Hay personas en las que, con una facilidad extraordinaria, prenden aquellas expresiones o locuciones que, correctas o viciadas, se ponen de moda y, con una permeabilidad digna de mejor causa, las incorporan, presurosas, a su forma de hablar. Es su manera de estar al día. A mí me ocurre exactamente lo contrario; tal vez sea por mi aversión innata a lo gregario, a la inmersión adocenada en ciertos usos, que tan pronto detecto la puesta de moda de determinadas palabras –“poner en valor”, “escenario”, “en sede parlamentaria (o judicial)”, “priorizar”, por mencionar solo algunas– me pongo en guardia y automáticamente sufro una especie de oclusión de laringe que me impide pronunciarlas. Las evito, al menos mientras circulan por doquier con excesiva profusión y deliberada prodigalidad, haciéndose notar, haciéndose oír.

Supongo que será competencia de lingüistas y sociólogos el estudio del nacimiento, desarrollo y declive de determinadas modas del lenguaje oral o gestual; no obstante, me atrevería a decir que muchas muletillas conversacionales reproducen la trayectoria de otras modas. Brotan en un lugar desconocido y se difunden por contagio o mimetismo, como esporas que el viento desparrama entre los hablantes. Sin duda, los medios de comunicación contribuyen muy eficazmente a esa impregnación untuosa de los hallazgos nuevos del habla. Algunas palabras, luego de suficientemente manoseadas, verbalizadas y repetidas hasta la saciedad, empiezan a perder vigor, se desvanece el carisma de su novedad y entran en decadencia.

Tengo la impresión de que algo de esto puede estar sucediendo, por ejemplo, con aquel irritante y cursi “a nivel de” que se fue imponiendo en la terminología de ejecutivos agresivos de inelegantes corbatas fluorescentes. La expresión era insistentemente utilizada, no con referencia a la altura física o jerarquía, que es su uso correcto, sino aplicada de modo espurio para aludir a la inclusión de algo en un ámbito o contexto determinado. Diría que ese uso expresivo está afortunadamente en recesión.

"Tan pronto como detecto la puesta de moda de determinadas palabras me pongo en guardia"

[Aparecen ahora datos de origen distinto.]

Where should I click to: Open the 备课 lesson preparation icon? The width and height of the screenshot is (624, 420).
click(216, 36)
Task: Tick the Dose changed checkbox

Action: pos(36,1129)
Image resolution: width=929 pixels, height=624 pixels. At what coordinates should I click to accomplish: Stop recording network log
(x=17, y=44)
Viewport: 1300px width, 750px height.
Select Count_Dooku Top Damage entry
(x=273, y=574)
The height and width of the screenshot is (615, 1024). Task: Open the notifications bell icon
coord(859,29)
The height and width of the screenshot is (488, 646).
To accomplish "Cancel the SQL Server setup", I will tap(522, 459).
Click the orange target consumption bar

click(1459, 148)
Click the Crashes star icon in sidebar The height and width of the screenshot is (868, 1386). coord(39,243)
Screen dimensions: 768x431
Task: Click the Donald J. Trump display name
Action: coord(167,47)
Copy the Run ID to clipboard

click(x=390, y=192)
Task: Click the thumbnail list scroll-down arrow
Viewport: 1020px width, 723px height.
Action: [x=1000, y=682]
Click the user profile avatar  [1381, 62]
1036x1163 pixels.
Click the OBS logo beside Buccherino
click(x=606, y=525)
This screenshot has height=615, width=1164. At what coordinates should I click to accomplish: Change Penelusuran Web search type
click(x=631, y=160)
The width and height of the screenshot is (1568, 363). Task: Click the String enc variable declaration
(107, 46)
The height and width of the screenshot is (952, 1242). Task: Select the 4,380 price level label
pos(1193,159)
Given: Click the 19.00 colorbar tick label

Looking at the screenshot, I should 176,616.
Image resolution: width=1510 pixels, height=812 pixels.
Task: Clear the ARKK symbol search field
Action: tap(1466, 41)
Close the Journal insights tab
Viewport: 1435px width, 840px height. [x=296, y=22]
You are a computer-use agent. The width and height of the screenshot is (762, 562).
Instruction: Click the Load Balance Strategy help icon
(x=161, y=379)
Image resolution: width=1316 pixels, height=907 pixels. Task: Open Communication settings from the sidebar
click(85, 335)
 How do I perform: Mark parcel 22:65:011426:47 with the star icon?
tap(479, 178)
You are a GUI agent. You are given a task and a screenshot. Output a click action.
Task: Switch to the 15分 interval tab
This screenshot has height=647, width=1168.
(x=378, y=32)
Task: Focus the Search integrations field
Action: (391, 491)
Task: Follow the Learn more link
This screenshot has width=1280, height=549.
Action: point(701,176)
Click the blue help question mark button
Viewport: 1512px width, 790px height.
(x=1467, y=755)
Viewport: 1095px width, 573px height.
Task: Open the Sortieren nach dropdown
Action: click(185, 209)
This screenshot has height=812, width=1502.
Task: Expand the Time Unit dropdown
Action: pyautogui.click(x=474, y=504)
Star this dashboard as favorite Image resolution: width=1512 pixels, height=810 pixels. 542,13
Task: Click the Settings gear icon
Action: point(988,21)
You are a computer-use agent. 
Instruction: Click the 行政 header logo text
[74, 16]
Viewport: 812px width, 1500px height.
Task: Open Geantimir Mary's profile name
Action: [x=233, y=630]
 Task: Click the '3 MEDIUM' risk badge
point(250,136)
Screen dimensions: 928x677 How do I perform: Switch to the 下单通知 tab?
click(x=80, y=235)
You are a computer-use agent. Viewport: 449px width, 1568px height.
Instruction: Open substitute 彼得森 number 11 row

El habla lleva consigo algo de gestualidad espontánea; hablamos también con los ojos o valiéndonos de muecas que dan plasticidad al discurso, o moviendo las manos para subrayar lo que decimos. Es la microcoreografía corporal del habla. Pero llevo mal esa combinación de lenguaje hablado y gestual que para poner comillas en la conversación oral recurre a esa composición mímica que consiste en mover de arriba abajo los dedos índice y corazón de ambas manos alzadas. ¿Es necesario ese gesto, casi momo, que da al hablante una cierta apariencia de cangrejo parlante? Me pregunto si, por la misma razón y con el mismo fin, no podríamos ahuecar la voz para resaltar aquellas palabras que por escrito pondríamos en negrita o aflautarla inclinando levemente la cabeza hacia un lado mientras decimos lo que iría en cursiva o, en fin, dibujar con las manos o los brazos el paréntesis en el que queremos encerrar una frase determinada.

Pero si hay una muletilla que me saca de quicio es ese repiqueteo con el que nuestro interlocutor, a lo largo de su perorata, nos inquiere a cada poco: ¿me sigues? Y resulta que aquello de que habla nada tiene de intrincada tesis filosófica ni versa sobre una cuestión de física cuántica ni de economía internacional, sino que se trata, sencillamente, de algo trivial, absolutamente prosaico. Pero, a pesar de eso, el intrépido conversador seguirá cuestionando nuestra capacidad intelectiva que, desde luego, debe de tener por limitada porque, según avanza en su exposición, vuelve a la carga: ¿me sigues? ¿Qué cabe responder a tan atrevida y molesta pregunta? Si, por prudencia, guardamos silencio, se corre el riesgo de que repita el discurso para cuyo entendimiento nos cree ineptos. Si respondemos que sí, que le seguimos, entramos al trapo de esa pregunta para besugos que indefectiblemente repetirá más adelante. Yo voy a optar por decir que no, que siendo lerdo de nacimiento y sin remedio, tal como él parece sospechar, no estoy en condiciones intelectuales de seguir discurso de tanta densidad, y que, por lo tanto, lo deje, que no insista más. Pero no confío mucho; me temo que pueda resultar inútil, porque, en su afán comunicativo, repetirá la perorata para luego preguntar: ¿me sigues ahora?